Inspect trace logs with Traceview

Traceview is deprecated. If you're using Android Studio 3.2 or later, you should instead use CPU Profiler to inspect .trace files captured by instrumenting your app with the Debug class, record new method traces, save .trace files, and inspect real-time CPU usage of your app's processes.

Traceview is a tool that provides a graphical representations of trace logs. You can generate the logs by instrumenting your code with the Debug class. This method of tracing is very precise because you can specify exactly where in the code you want to start and stop logging trace data. If you haven't yet generated these trace logs and saved them from your connected device to your local machine, go to Generate trace logs by instrumenting your app. Inspecting these logs using Traceview helps you debug your app and profile its performance.

Tip: You can use dmtracedump from the command-line to generate a graphical call-stack diagrams of your trace log files.

If you don't need to view trace logs that you have recorded by instrumenting your app with the Debug class, you can use the CPU profiler included in Android Studio 3.0 and higher to inspect your app's threads and record method traces.

Open a trace log using Traceview

To open a trace log with Traceview from Android Studio, proceed as follows:

  1. Start Android Device Monitor.
  2. In the Android Device Monitor, select File > Open File.
  3. Navigate to the .trace file you want to inspect.
  4. Click Open.

Note: If you are trying to view the trace logs of an app that is built with code shrinking enabled (such as a release build), some method and member names might be obfuscated. You can use the ProGuard mapping.txt file to figure out the original unobfuscated names. For more information on this file, see Decode an obfuscated stack trace.

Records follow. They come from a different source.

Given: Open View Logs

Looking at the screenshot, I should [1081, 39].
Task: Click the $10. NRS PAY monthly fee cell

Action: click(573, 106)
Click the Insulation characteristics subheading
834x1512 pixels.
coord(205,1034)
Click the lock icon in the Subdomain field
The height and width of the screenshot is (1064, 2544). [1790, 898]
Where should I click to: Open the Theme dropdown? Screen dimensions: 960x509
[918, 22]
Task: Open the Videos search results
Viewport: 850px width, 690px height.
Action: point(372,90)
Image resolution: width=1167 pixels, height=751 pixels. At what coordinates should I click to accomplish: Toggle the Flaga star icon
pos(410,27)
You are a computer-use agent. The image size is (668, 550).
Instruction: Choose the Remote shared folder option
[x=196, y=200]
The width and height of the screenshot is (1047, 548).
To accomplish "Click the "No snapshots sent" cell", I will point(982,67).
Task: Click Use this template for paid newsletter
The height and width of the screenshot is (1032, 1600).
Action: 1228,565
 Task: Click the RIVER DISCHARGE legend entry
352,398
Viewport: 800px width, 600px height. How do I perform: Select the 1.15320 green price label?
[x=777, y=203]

Note: Running traceview from the command line has been deprecated.

Traceview overview

After opening a trace log, Traceview displays log data using the following two panes:

  • A timeline pane that describes when each thread enters and exits a method
  • A profile pane that summarizes the execution of each thread over the period of the trace log

The sections below provide addition information about the traceview output panes.

Timeline pane

Figure 1 shows a close up of the timeline pane. Each thread's execution is shown in its own row, with the elapsed time increasing towards the right. Each method is shown in varying colors. The thin lines underneath the first row show the children (from entry to exit) of the selected method.

Traceview timeline pane

Figure 1. The Traceview timeline pane.

Profile pane

As shown in figure 2, the profile pane provides a list of each method the system executed over the period of the trace log and the time spent executing those methods. A method that calls another method is referred to as the parent, and methods that a parent calls are referred to as its children. When you select a method by clicking on it, it displays both its parents and its children under two separate nodes.

For each method (top-level node), the table shows both its inclusive and exclusive times (in milliseconds) as well as the percentage of the total time. Exclusive time is the time spent executing the method's own code, while inclusive time is the time spent executing the method's own code plus the time spent executing its children. Timing information is also reported in terms of CPU time and real time. CPU time considers only the time that the thread is actively using CPU time, and real time provides absolute timing information from the moment your app enters a method to when it exits that method—regardless of whether the thread is active or sleeping.

For each top-level node in the profile pane, the Calls + Rec, Calls/Total column in the table (not shown in figure 2) reports the number of calls to the method and the number of recursive calls. Or, for parent and child methods, this column shows the number of calls in which the method was a child or parent of the method in the top-level node.

Traceview profile pane.

Figure 2. The Traceview profile pane.

Traceview known issues

Traceview logging does not handle threads well, resulting in the following issues:

  • If a thread exits during profiling, the thread name is not emitted (fixed in Android 5.1 and later);
  • The VM reuses thread IDs. If a thread stops and another starts, they may get the same ID.